Questa mattina a Bolgare, insieme all’Assessore Regionale alla Famiglia e Solidarietà Sociale Elena Lucchini e ai sindaci del territorio è stato presentato un primo report del progetto “Generazioni in Cammino, Radici per il Futuro”.
Regione Lombardia ha stanziato 450.000 euro a favore della rete di collaborazione territoriale composta da ATS, ASST, Ambiti, comuni e enti del terzo settore; queste risorse hanno permesso di sviluppare diversi progetti che favoriscono l’invecchiamento attivo come l’ortoterapia, i caffè sociali, laboratori intergenerazionali, attività di assistenza digitale ed esperienze di co-housing.
Relativamente a quest’ultime sono stati stanziati 400.000 euro in collaborazione con l’Università degli Studi di Bergamo per proseguire il progetto sperimentale di co-housing che, in cambio di attività di volontariato rivolte a persone anziane, offre alloggi a canone calmierato per studenti universitari.

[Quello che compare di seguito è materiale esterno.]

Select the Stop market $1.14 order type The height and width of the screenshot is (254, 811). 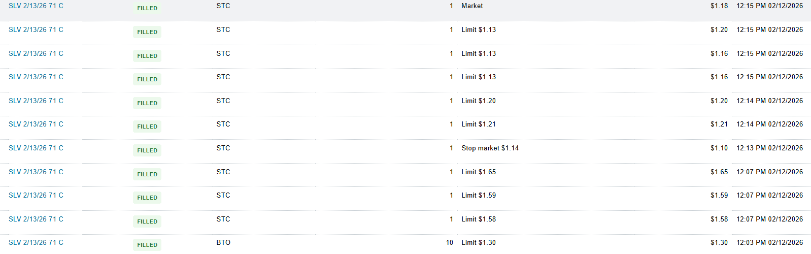click(x=490, y=148)
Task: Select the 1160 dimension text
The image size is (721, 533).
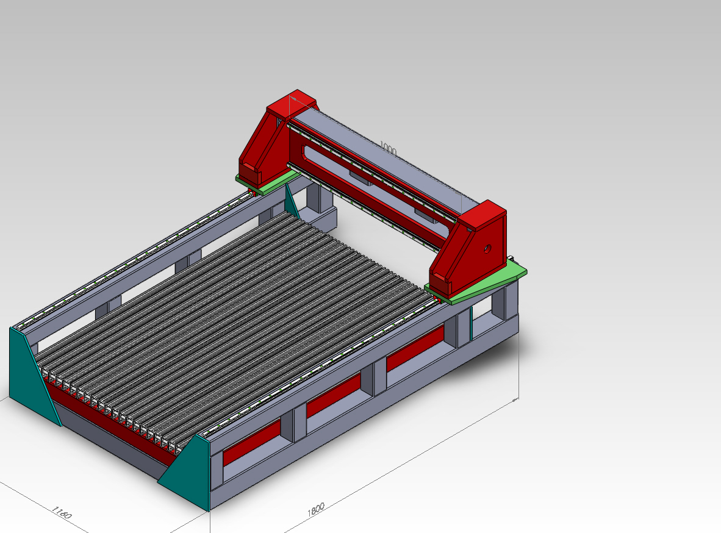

L’invecchiamento attivo è una necessità per l’anziano, ma anche per tutta la società perché l’attività permette di mantenersi anche in salute e di mantenere rapporti di socialità con le altre persone. Non possiamo infatti dimenticarci che in Italia un terzo degli over65 vive da solo e in molti casi non si tratta di una scelta: non intervenire in tempo può diventare un grosso problema successivamente.